What I Learned Trying to Automate Failure Analysis Reports with AI

I tried plugging AI into our automation workflow to generate failure analysis reports. It seemed straightforward. It wasn't — and the problems ran deeper than I expected. Here's what broke, and here's what I actually did about it.

Coming from an automation background, my expectation was simple: give the AI the raw data, describe the format I want, and get a consistent, ready-to-use report every time. That expectation did not survive contact with reality.

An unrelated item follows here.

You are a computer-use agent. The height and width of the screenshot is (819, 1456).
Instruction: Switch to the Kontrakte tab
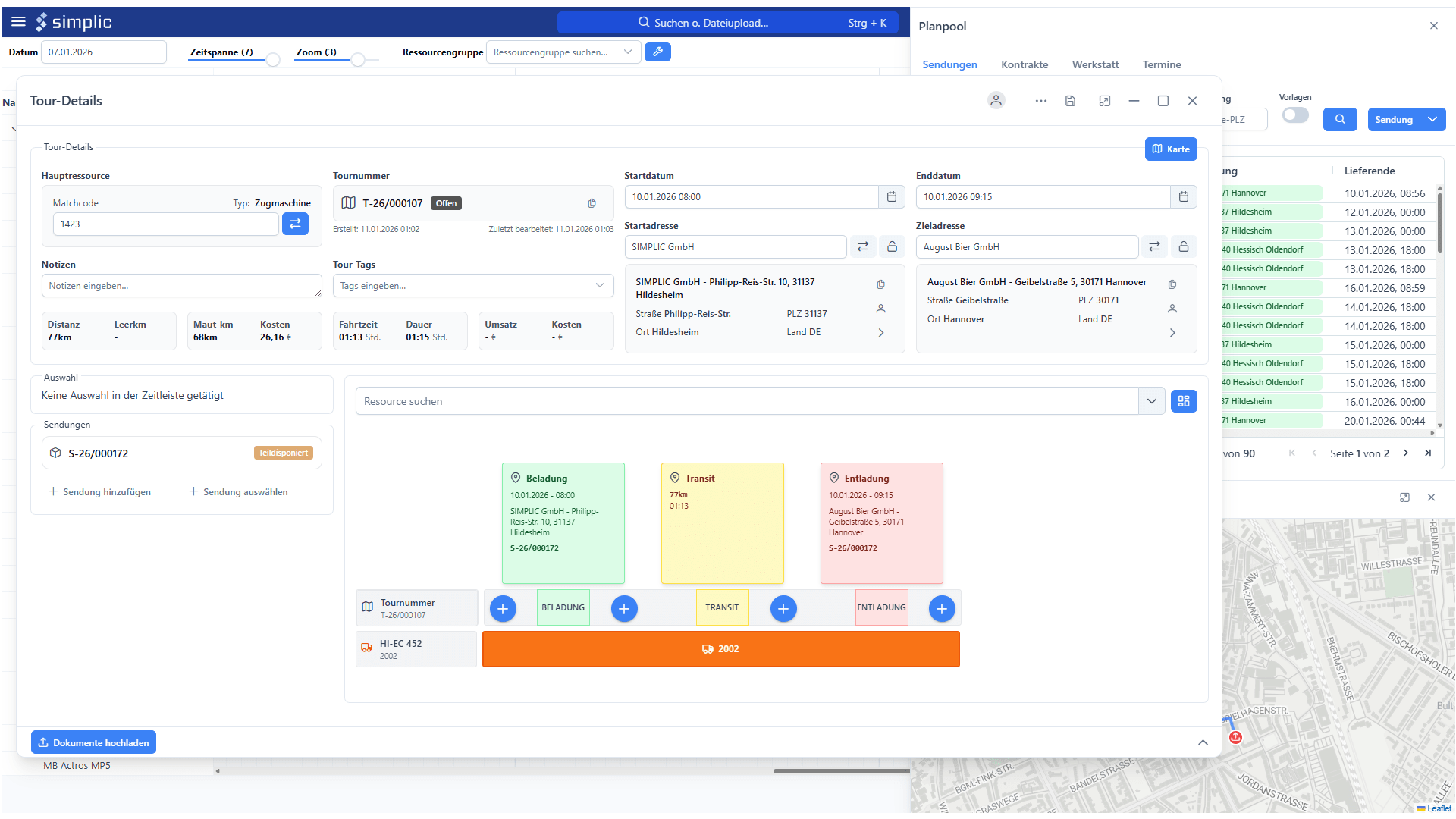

THE CHALLENGES I RAN INTO:

CHALLENGE 01

Output format is never guaranteed

My naive approach: feed the AI the content, write a detailed format prompt, expect a clean consistent report. What I got was a different version of the same report every single run — same data, different structure. For automation, inconsistency is a dealbreaker. You can't build a pipeline on output you can't predict.

CHALLENGE 02

Hallucination on technical content

One test case failed because an element was no longer present on the page. Its XPath looked like this: contains(text(), 'deep') — and the AI latched onto the ,' inside the expression, treating it as a syntax error (considering it as semi-colon ;). It confidently reported an incorrect XPath as the root cause, when in reality the element had simply disappeared from the UI. That's a subtle but significant misread — and I had no way of knowing how many similar ones slipped through undetected.

CHALLENGE 03

Token cost is a real constraint nobody talks about

While everyone pitches AI adoption, very few people ask: how many tokens are we actually burning? Feeding the AI the entire dataset to produce a report might give richer output — but at what cost? Not every step of a pipeline needs to go through a model. If a piece of logic can be handled with code, running it through AI is waste, not progress.

THE QUESTIONS THIS RAISED

How much should AI actually own?

Full report generation, or just a structured payload that our own template consumes? The naive path is to let AI do everything — but that's exactly where inconsistency and runaway token usage creep in.

Is a detailed prompt ever enough?

Instructions, constraints, data, format spec — and still the AI misses a rule sometimes. At what point do we stop tuning the prompt and go back to code? There's no guarantee a prompt can provide.

The more I constrained the prompt, the more I was essentially writing code — but in natural language, with no compiler to catch mistakes and no guarantee of consistent output.

THE BOAT ANALOGY

Here's the best way I can describe where we are right now with AI in engineering workflows:

We're trying to cross a river in a massive, expensive ship — one we're still on a trial license for. Meanwhile, we have a perfectly good small boat of our own. The question isn't whether the ship is impressive. The question is: do we actually need it for this crossing? And more importantly — could we use what we learn from the ship to make our own boat better, rather than becoming dependent on it entirely?

Token cost is the fare for that ship. Every large context window, every full dataset you pass in — that's money and latency you're spending. When AI is genuinely doing something your code can't, the fare is worth it. When AI is just formatting data a template could handle in milliseconds, you're paying ship prices for a rowboat job.

WHAT I ACTUALLY BUILT:

I stopped asking AI to do the whole job. Instead, I took back control — deliberately and specifically.

First, I narrowed the input. Instead of passing the entire test run to the model, I filtered down to only the failed test cases. That single change significantly reduced token consumption and, crucially, reduced the surface area for hallucination. Less noise in means fewer wrong inferences out.

Second, I stopped asking AI to format the report. Instead, I asked it to return a structured JSON array — one object per failed test case — with a fixed schema:

FIELD	WHAT AI FILLS IN
testCaseName	The name of the failed test case
failures	What specifically failed — error, assertion, element, step
rootCauseAnalysis	AI's interpretation of why it failed. NA if not determinable.
fixes	Suggested code or config changes to resolve the failure. NA if not applicable.
suggestions	Broader improvements — test coverage, stability, edge cases. NA if none.

The report structure — how it looks, how it's laid out, what gets highlighted — I designed that myself. The AI fills the fields. My code owns everything else.

WHY THIS WORKS

Consistency fixed

A fixed JSON schema means the output is predictable every run. No more formatting surprises.

Hallucination reduced

Narrower input means fewer opportunities for the model to make confident wrong inferences.

Token cost controlled

Only failed cases go to the model. Everything else stays in code where it belongs.

THE PATTERN THIS FOLLOWS

In AI engineering this is sometimes called "AI as extractor, not presenter." The model does the hard cognitive work — root cause analysis, pattern recognition, generating fix suggestions — and returns raw structured data. Your system does everything else. It's the right division of labor.

TAKEAWAY

Don't hand the whole job to the model. Identify exactly where AI earns its place — the reasoning, the interpretation, the analysis — and own everything around it yourself. Design the schema. Own the report. Control the tokens. Use the ship only for what the small boat genuinely can't do.